• [How to complete this task]
Continue the Score Experiment Branches workflow page from the point where it ends.

A

Autonomous Agents Agentic Workflow

Score Experiment Branches — Autonomous Agents Agentic Workflow

Judge two A/B experiment branches against ticket acceptance criteria — read-only, posts one verdict comment

Available free v1.6.0 Browser
$ sidebutton install agents
Download ZIP
qa

The A/B experiment judge. After a forked playbook step finishes both branches, this workflow reviews each branch's work product against the ticket's acceptance criteria and posts ONE structured verdict comment on the ticket: per-branch scores (coverage / correctness / quality / overall, each 0-100), a recommended winner, and a rationale. The engine parses that comment into the experiment ledger; the recommendation is advisory — the operator makes the actual pick.

Quality only: cost, turns, and model identity come from each branch's job telemetry and must not influence the scores. Read-only otherwise — the verdict comment is this workflow's only write. No code changes, no merges, no ticket status changes, no PR comments.

Steps

  1. 1.
    Open a terminal
    title
    Agent: Score Experiment Branches
    cwd
    {{entry_path}}
    terminal.open
  2. 2.
    Run a terminal command
    cmd
    |
    terminal.run

Workflow definition

schema_version: 1
id: agent_experiment_score
title: "Score Experiment Branches"

• [Given information]
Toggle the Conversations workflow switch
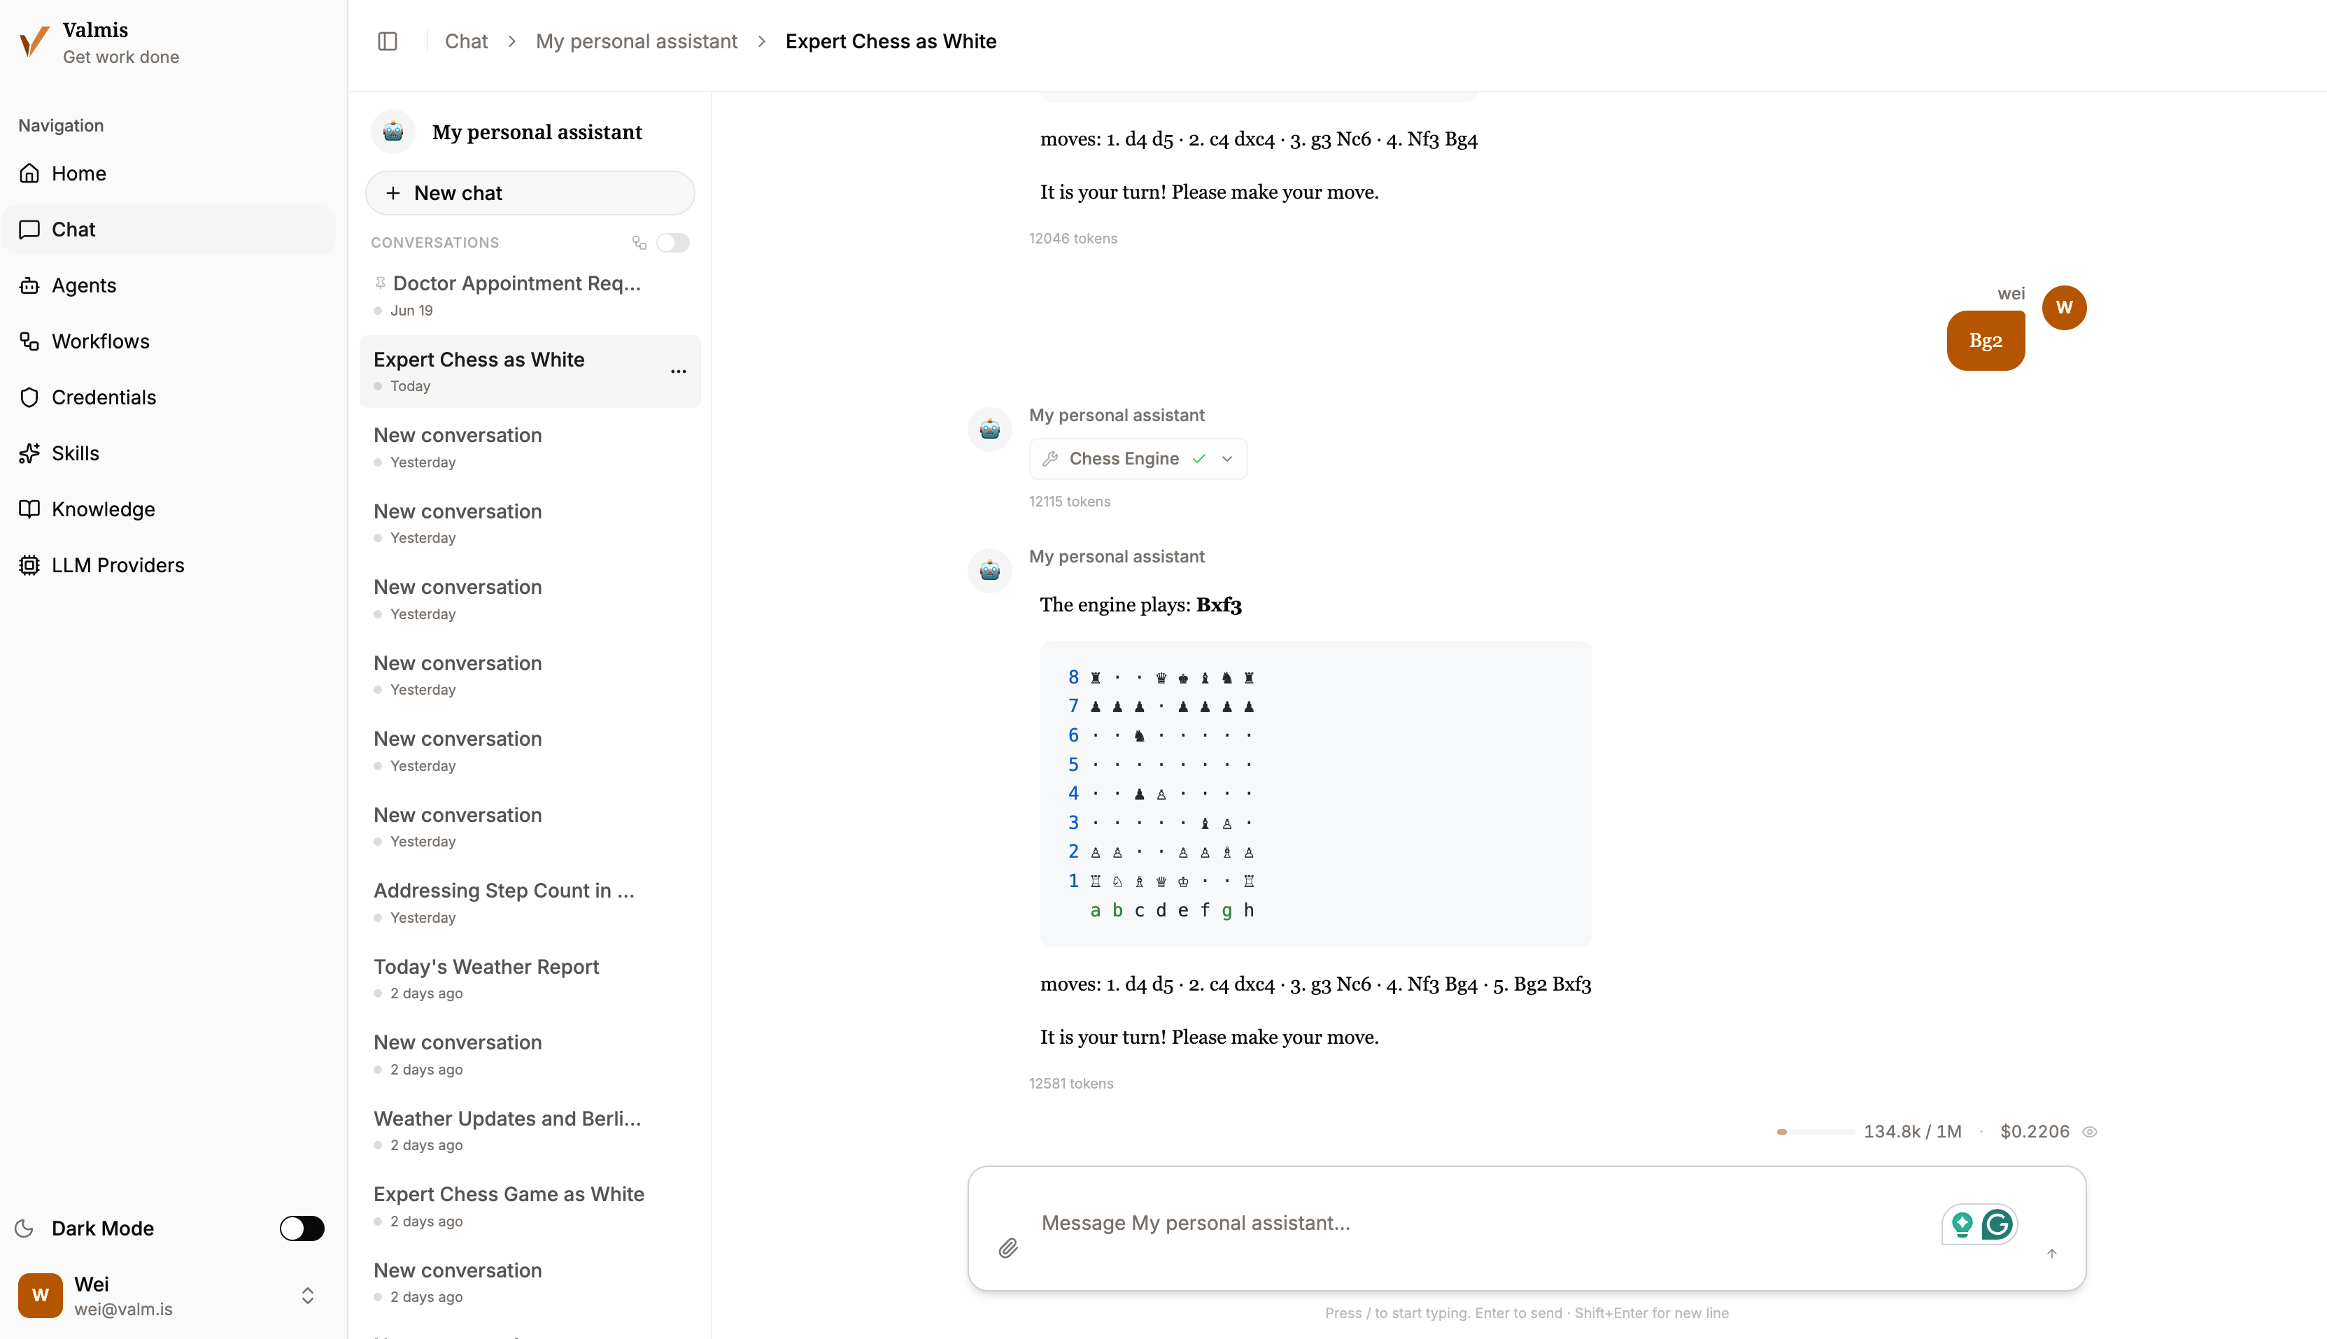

• [Written answer]
description: "Judge two A/B experiment branches against ticket acceptance criteria — read-only, posts one verdict comment"
overview: |
  The A/B experiment judge. After a forked playbook step finishes both branches, this workflow
  reviews each branch's work product against the ticket's acceptance criteria and posts ONE
  structured verdict comment on the ticket: per-branch scores (coverage / correctness / quality /
  overall, each 0-100), a recommended winner, and a rationale. The engine parses that comment into
  the experiment ledger; the recommendation is advisory — the operator makes the actual pick.

  Quality only: cost, turns, and model identity come from each branch's job telemetry and must not
  influence the scores. Read-only otherwise — the verdict comment is this workflow's only write.
  No code changes, no merges, no ticket status changes, no PR comments.

category:
  level: pipeline
  domain: engineering

metadata:
  agent: true
  role: qa

params:
  ticket_url:
    type: string
    description: "Jira ticket URL"
  branch_a_ref:
    type: string
    description: "Branch A's work product: a PR URL, or an instruction pointing at the ticket's [exp A] comment"
  branch_b_ref:
    type: string
    description: "Branch B's work product: a PR URL, or an instruction pointing at the ticket's [exp B] comment"
  hint:
    type: string
    default: ""
    description: "Optional extra instructions for the agent"
  entry_path:
    type: string
    default: "~/workspace"
    description: "Working directory for the agent"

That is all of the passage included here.